Kein Mensch. Hasard preßte die Lippen fest zusammen und bereitete sich auf sein Handeln vor. Er war nicht gewillt, den Gegner diesmal erst auf die Probe zu stellen.
Gestalten tauchten aus dem dichter werdenden Nebel auf, die Umrisse nahmen klare Formen an, die Verfolger hatten den Platz jetzt erreicht. Hasard beobachtete sie aus schmalen Augen. Plötzlich, als sie gewahr wurden, daß sie in der Auswahl der Fortsetzung ihres Weges mehrere Möglichkeiten hatten, blieben sie abrupt stehen und murmelten untereinander etwas, das kaum zu verstehen war.
Sie sind nicht aus Plymouth, dachte der Seewolf, ich habe sie hier noch nie zuvor gesehen, und sie scheinen sich nicht sonderlich auszukennen.
Von dem, was sie sprachen, vernahm er nur ein paar Wortfetzen:
„… sind verschwunden, die Kerle – müssen sie aber erwischen – entgehen dürfen sie uns nicht …“
Er erhob sich und bewegte sich lautlos auf sie zu. Sie wandten ihm gerade ihre Rücken zu – sechs Männer unterschiedlich großer Statur, aber alle kräftig und muskelbepackt. Ihrem Akzent nach waren sie auf jeden Fall Engländer, aus unterschiedlichen Gegenden, aber wahrscheinlich alle von der Küste.
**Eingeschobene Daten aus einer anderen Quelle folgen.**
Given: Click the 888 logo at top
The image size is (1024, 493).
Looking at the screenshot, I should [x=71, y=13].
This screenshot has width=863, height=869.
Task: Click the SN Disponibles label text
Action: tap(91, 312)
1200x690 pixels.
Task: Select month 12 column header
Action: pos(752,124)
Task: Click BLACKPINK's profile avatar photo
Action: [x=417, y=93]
Nach den Ausdrücken zu urteilen, die sie benutzten, mußten sie auch allesamt Männer mit Salzwassererfahrung sein.
Küstenwölfe, dachte Hasard, Cornwell-Haie. Aber diesmal ist euch ein Fehler unterlaufen.
Er war dicht an sie herangelangt und tippte nun dem, der ihm am nächsten stand, einfach auf die Schulter.
Die Wirkung war unmittelbar: Der Kerl fuhr zusammen, wirbelte zu ihm herum und riß seine Faust hoch. Hasard hatte für einen Moment sein verzerrtes, erschrockenes Gesicht vor sich, dann aber blieb keine Zeit mehr für eingehende Betrachtungen. Er mußte sich wehren. Blitzschnell blockte er die hochschießende Rechte des Mannes ab, drückte seinen Arm weg und hieb selbst mit der linken Faust zu.